Facebook is scrambling to respond to its latest crisis, the publication of a leaked memo in which a company executive argued that the company’s growth is justified at any cost.
Critics say that the controversial 2016 memo is further injuring the public’s trust in Facebook at a time when Facebook is already under heavy scrutiny.
{mosads}Facebook chief executive Mark Zuckerberg apologized on Thursday night after BuzzFeed reported on the memo from Facebook Vice President Andrew Bosworth. In the memo, Bosworth said that the company’s expansion is warranted even if it “costs someone a life by exposing someone to bullies” or “someone dies in a terrorist attack coordinated on our tools.”
“We connect people. Period. That’s why all the work we do in growth is justified. All the questionable contact importing practices. All the subtle language that helps people stay searchable by friends,” Bosworth wrote.
Lawmakers have already been scrutinizing Facebook over how research firm Cambridge Analytica, which worked on the Trump campaign, took data from 50 million users. They were quick to seize on the new revelations from the memo.
“Death from bullying cannot be the cost of doing business. Terrorist attacks cannot be the cost of doing business,” Sen. Edward Markey (D-Mass.) tweeted on Friday.
“It is @facebook’s moral obligation to maintain the integrity and safety of their platform. When they fail to do so, Congress must act,” he wrote.
Experts think the controversy over Facebook’s memo will have an impact that goes beyond Capitol Hill.
Jason Kint, CEO of the media trade association Digital Content Next, argued the memo shows that problems Facebook is dealing with are not just minor missteps. Instead, he said, they reflect major flaws ingrained within the company’s top employees.
“The language in that memo was dismissive of the bad [impacts of Facebook]. And in the context of a company with more extraordinary power and influence to spread information it’s just terrible to have a senior executive expressing that,” Kint said.

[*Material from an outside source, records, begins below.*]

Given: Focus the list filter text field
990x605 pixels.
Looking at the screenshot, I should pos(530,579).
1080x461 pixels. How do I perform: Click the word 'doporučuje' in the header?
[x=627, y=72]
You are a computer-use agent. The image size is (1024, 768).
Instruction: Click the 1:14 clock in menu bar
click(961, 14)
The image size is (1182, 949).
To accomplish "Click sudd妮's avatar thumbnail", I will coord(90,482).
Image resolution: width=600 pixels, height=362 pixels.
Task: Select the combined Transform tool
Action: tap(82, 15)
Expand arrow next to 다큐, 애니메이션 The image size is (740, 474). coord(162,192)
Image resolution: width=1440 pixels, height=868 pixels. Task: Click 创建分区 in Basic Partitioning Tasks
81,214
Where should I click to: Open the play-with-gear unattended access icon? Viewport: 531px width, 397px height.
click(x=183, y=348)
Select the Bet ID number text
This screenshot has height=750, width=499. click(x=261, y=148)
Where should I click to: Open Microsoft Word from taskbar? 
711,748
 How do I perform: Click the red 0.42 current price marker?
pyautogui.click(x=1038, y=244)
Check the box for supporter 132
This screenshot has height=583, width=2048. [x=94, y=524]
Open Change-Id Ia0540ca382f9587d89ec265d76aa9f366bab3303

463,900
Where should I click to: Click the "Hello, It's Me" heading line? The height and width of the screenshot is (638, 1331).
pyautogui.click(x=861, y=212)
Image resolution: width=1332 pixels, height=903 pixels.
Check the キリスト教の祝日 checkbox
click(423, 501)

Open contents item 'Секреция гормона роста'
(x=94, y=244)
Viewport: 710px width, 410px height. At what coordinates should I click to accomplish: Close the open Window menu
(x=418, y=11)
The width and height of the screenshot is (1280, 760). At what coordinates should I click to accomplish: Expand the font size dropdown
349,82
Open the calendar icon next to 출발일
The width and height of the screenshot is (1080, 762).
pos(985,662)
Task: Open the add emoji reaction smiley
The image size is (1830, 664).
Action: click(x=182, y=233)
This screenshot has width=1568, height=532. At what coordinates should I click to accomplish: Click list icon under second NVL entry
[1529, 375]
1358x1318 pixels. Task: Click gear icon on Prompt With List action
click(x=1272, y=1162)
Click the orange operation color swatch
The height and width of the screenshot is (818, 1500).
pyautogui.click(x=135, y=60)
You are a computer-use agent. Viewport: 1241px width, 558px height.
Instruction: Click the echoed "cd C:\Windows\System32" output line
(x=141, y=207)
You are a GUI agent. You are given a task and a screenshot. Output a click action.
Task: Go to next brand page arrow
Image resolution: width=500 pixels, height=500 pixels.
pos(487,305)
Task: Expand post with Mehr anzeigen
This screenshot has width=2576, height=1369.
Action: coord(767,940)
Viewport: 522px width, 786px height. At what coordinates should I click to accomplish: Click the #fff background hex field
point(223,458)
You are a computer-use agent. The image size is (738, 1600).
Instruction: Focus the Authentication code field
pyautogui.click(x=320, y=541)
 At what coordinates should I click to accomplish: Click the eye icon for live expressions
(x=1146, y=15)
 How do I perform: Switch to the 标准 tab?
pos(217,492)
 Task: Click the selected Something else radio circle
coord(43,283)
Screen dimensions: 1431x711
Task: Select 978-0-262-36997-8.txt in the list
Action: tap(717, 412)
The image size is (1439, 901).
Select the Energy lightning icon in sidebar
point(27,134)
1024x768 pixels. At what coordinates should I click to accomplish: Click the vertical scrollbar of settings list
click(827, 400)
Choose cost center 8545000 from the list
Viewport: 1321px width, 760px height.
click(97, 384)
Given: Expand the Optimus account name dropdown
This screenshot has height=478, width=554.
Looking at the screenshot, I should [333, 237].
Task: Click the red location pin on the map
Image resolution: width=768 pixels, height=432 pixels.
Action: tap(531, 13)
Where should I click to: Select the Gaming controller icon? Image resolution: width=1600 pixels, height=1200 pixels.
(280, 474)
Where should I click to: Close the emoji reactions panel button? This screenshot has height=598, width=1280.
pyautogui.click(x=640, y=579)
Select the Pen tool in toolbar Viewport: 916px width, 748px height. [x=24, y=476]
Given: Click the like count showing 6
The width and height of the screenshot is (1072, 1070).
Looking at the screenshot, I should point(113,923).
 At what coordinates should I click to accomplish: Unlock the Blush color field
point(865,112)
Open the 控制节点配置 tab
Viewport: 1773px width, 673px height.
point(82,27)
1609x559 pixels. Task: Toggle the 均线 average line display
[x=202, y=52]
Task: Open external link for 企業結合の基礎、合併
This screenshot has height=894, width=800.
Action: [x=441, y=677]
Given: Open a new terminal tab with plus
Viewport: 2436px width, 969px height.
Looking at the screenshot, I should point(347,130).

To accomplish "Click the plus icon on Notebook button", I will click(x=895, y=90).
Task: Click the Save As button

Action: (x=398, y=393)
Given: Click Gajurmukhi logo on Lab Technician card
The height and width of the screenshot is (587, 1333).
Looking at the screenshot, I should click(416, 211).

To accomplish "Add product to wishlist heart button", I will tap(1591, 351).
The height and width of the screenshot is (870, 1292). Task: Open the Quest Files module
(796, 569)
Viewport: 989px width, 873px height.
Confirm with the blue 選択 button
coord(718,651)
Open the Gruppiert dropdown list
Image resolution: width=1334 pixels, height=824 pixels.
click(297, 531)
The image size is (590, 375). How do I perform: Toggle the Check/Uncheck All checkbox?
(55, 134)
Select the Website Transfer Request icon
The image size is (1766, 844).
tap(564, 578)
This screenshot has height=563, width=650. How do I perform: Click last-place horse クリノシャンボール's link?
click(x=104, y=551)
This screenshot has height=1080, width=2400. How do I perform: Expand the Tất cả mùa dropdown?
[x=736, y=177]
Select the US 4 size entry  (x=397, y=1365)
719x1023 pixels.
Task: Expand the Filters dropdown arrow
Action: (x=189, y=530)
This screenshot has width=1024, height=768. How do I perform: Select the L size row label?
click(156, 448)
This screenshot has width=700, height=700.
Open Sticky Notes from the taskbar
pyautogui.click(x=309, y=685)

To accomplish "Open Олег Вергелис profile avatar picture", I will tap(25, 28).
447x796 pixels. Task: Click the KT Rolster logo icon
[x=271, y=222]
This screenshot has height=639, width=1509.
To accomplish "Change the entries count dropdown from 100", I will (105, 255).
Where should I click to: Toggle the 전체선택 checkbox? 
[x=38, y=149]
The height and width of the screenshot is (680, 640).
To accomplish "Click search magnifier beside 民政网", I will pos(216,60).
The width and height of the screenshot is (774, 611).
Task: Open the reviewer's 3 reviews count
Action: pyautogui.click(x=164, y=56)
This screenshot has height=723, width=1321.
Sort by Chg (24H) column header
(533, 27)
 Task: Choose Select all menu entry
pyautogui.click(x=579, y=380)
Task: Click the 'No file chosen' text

Bosworth claimed in a statement that he never agreed with the sentiment of his message. Instead, he claimed it was meant to be “provocative” and said the debate it produced “ultimately helped shape [Facebook’s] tools for the better.”
Zuckerberg said that Facebook supported Bosworth’s memo.
“Boz is a talented leader who says many provocative things. This was one that most people at Facebook including myself disagreed with strongly. We’ve never believed the ends justify the means,” Zuckerberg said.
Kevin Carty, a researcher at Open Markets Institute, a think tank that focuses on antitrust issues, said that even if Bosworth’s comments are taken in good faith, they show that Facebook doesn’t need to care about public perception.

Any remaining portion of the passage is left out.